Update the listing below so that "toolbar icon" becomes "toolbar button" and nothing else changes. Reproduce it without the pictures.

>> start

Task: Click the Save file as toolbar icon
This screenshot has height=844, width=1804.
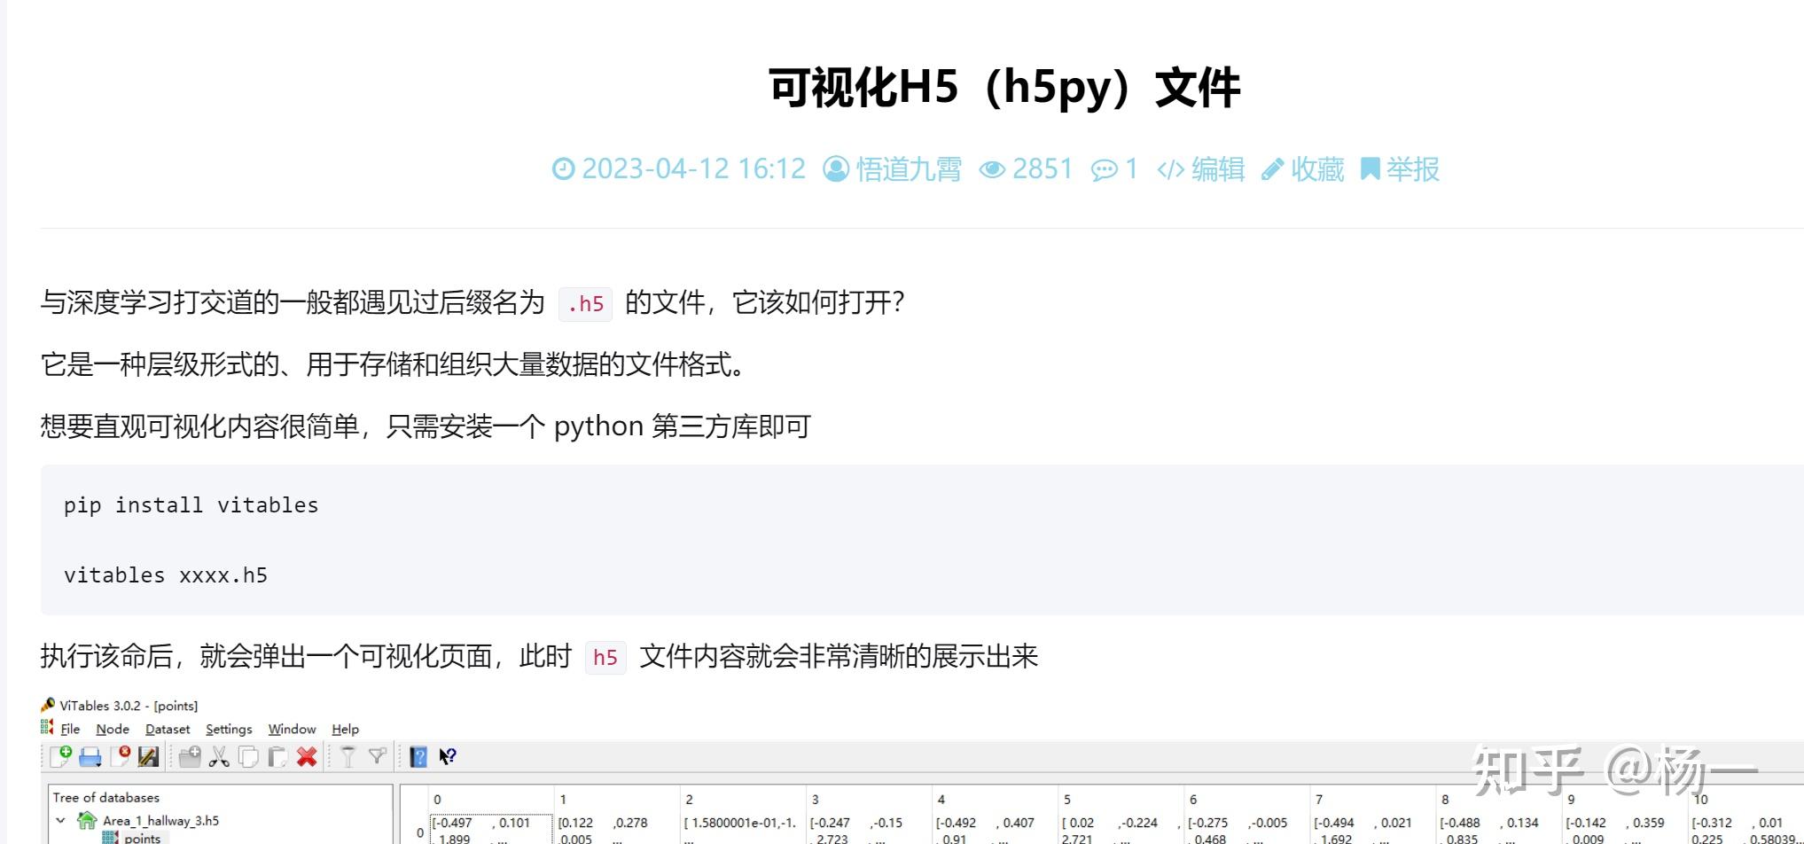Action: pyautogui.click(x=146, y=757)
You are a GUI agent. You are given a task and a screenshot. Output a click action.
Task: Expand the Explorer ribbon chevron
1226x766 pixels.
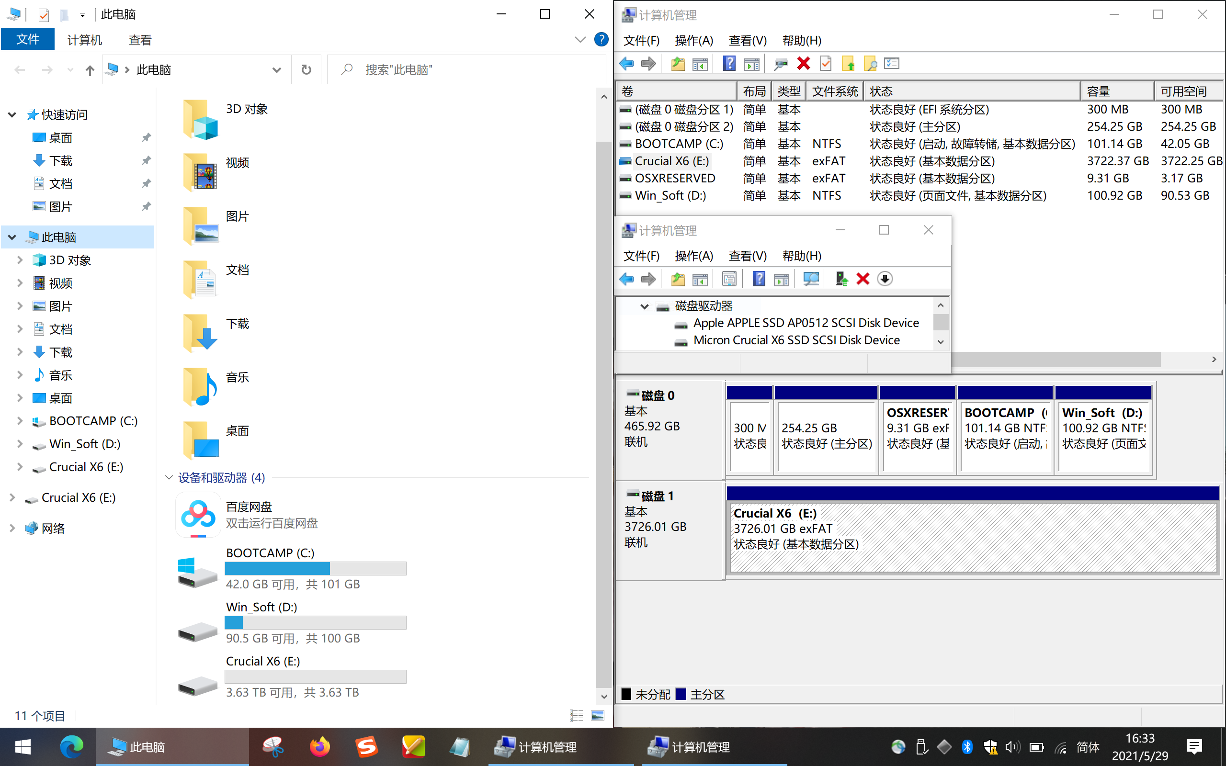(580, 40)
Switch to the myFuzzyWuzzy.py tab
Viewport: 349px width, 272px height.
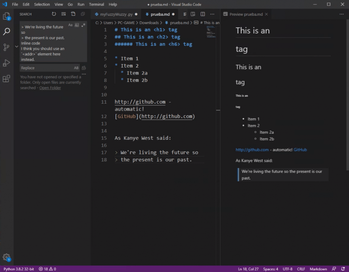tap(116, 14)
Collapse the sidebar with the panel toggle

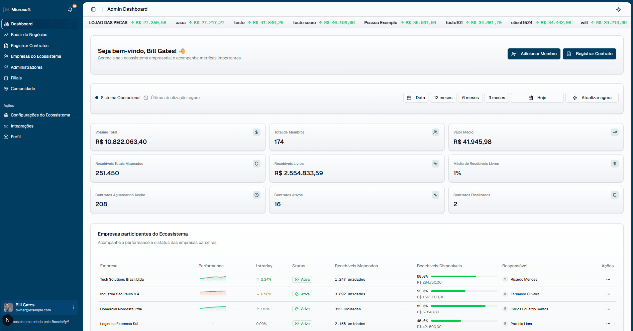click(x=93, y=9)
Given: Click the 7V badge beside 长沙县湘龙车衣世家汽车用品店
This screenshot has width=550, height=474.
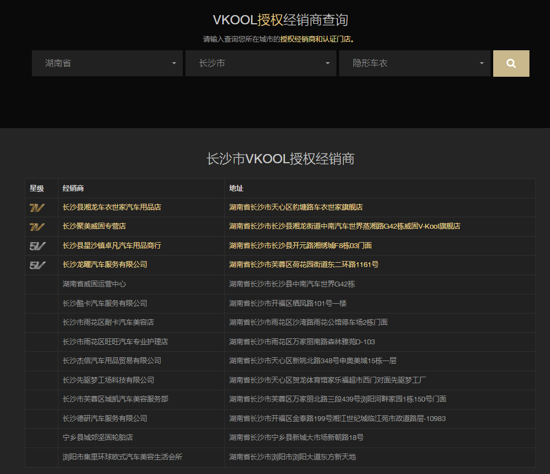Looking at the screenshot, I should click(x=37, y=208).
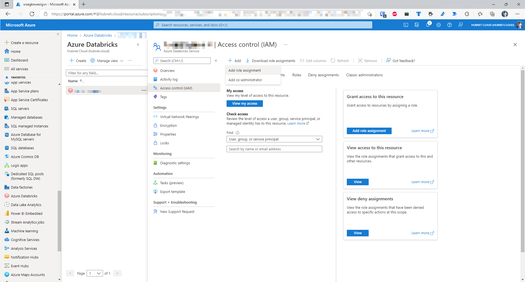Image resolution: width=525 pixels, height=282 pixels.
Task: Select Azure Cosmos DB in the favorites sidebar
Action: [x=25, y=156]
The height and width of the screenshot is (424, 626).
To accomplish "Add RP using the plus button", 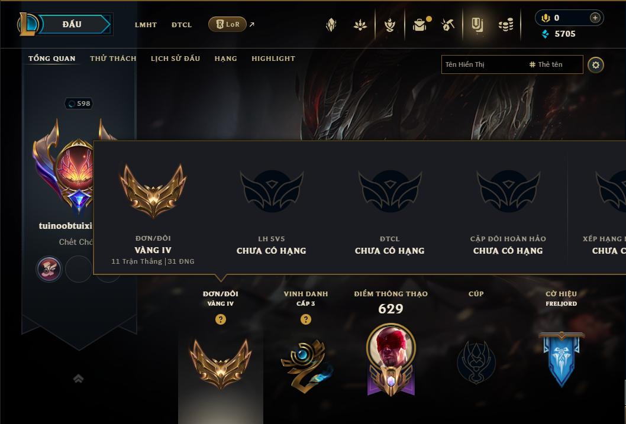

>> end

- Response below:
Task: Click the Save file as toolbar button
This screenshot has height=844, width=1804.
Action: pyautogui.click(x=146, y=757)
You are a GUI agent. You are given a task and a screenshot. Output a click action.
Task: Expand the Explorer ribbon chevron
1226x766 pixels.
(580, 40)
Switch to the myFuzzyWuzzy.py tab
Viewport: 349px width, 272px height.
tap(116, 14)
Collapse the sidebar with the panel toggle

click(x=93, y=9)
Given: Click the 7V badge beside 长沙县湘龙车衣世家汽车用品店
This screenshot has width=550, height=474.
Looking at the screenshot, I should click(x=37, y=208).
Image resolution: width=525 pixels, height=282 pixels.
Task: Select Azure Cosmos DB in the favorites sidebar
Action: [x=25, y=156]
The height and width of the screenshot is (424, 626).
To accomplish "Add RP using the plus button", 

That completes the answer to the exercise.